WhiteHat Scout

Data Security

How WhiteHat Scout Secures Your Data

As a Software-as-a-Service vendor for web application security, WhiteHat Security recognizes the sensitive nature of the data collected and takes relevant steps to secure and maintain the confidentiality, integrity and availability of Customer security defect (“vulnerability”) information. WhiteHat Security follows standards including PCI-DSS, HIPAA and NIST to secure your data. These include controls at the physical, network, application layer, and business process controls.

Strategy

The WhiteHat Security strategy is to mitigate risks while complying with legal, statutory, contractual and internally developed requirements.  WhiteHat Security complies with ISO 27001 and SOC2 requirements.

Data Center

WhiteHat Scout infrastructure is located at Cyxtera’s SSAE16, ISO 27001 and PCI DSS Level 1 compliant data center (“data center”); the data center provides physical protection, monitoring, and redundancy:

  • Secure building infrastructure. Server rooms are environmentally and physically independent.
  • Process and procedure. Security guards manage physical and electronic monitoring 24×7 static and roving patrols audited by interactive confirmation system.
  • Surveillance. All passageways, entrances and exits are recorded on videotape and coverage retained for 90 days.
  • Zones. Secure zones provide low, medium-low, medium, medium-high and high security zone segmentation used to reduce intrusion risk.
  • Redundancy. N+1 Redundant power supplies, chillers and fire suppression.
  • Authentication. Multi-level authentication methods including PIN, badges, and biometric scanners for access to individual security zones.
  • Access. Data center employee access based on job function and limited to applicable security zone.
  • Background checks. Personnel screening includes drug tests and background checks going back 7 years.

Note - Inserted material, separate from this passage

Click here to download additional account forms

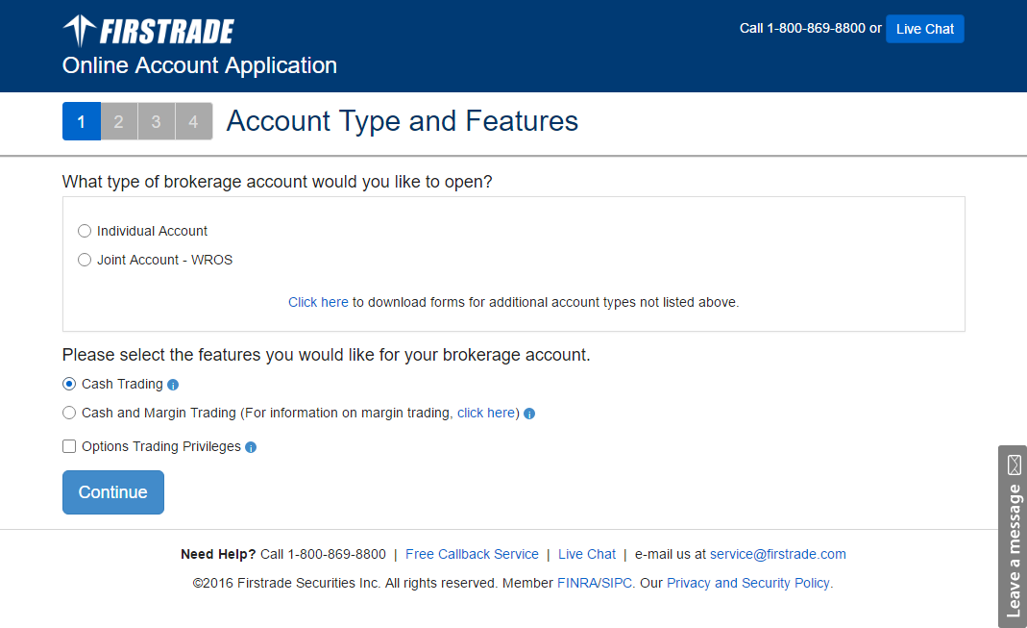point(318,302)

Data Center Network Traffic

All network traffic flows through network appliances that provide:

  • High availability. Logical network topology designed for data assurance enabling one network device to take over for another during unplanned failure or planned maintenance/replacement.
  • Network intrusion & detection. Network traffic patterns analysis generates system alerts and dynamic traffic blocking when attack signatures are detected.
  • Network firewalls. Permit granular control of network traffic and govern denied protocols, source and destination IPs.
  • Web application firewalls. Analyze web application traffic and dynamically block  known attack patterns.

WhiteHat Security Technology and Processes

WhiteHat Scout employs the following security technology and processes:

  • Access Restriction. Role based access is used to restrict access to customer data, error data, & results data.
    • Scout results are strictly restricted to the user account. Results are not available to other users within the organization.
  • Brute Force Attack Prevention. After three (3) failed attempts, CAPTCHA is triggered for each unsuccessful attempt thereafter to prevent brute force DDoS attack.
  • Data Retention and Deletion.
    • No user data is retained other than the past five scan results.
    • User files are deleted after each successful scan.
    • In case of errors, error files are retained for 30 days for troubleshooting upon-request but set for auto-delete within 30 days.
  • Encryption.
    • In Transit. Data from End-User to WhiteHat Scout is transmitted over a secure connection.
    • At Rest. All customer data including results, failed filed retained for debugging and logs are encrypted at rest.
  • Logging. All successful and unsuccessful attempts to login (IP address, username, browser info) are logged for monitoring and forensic purposes.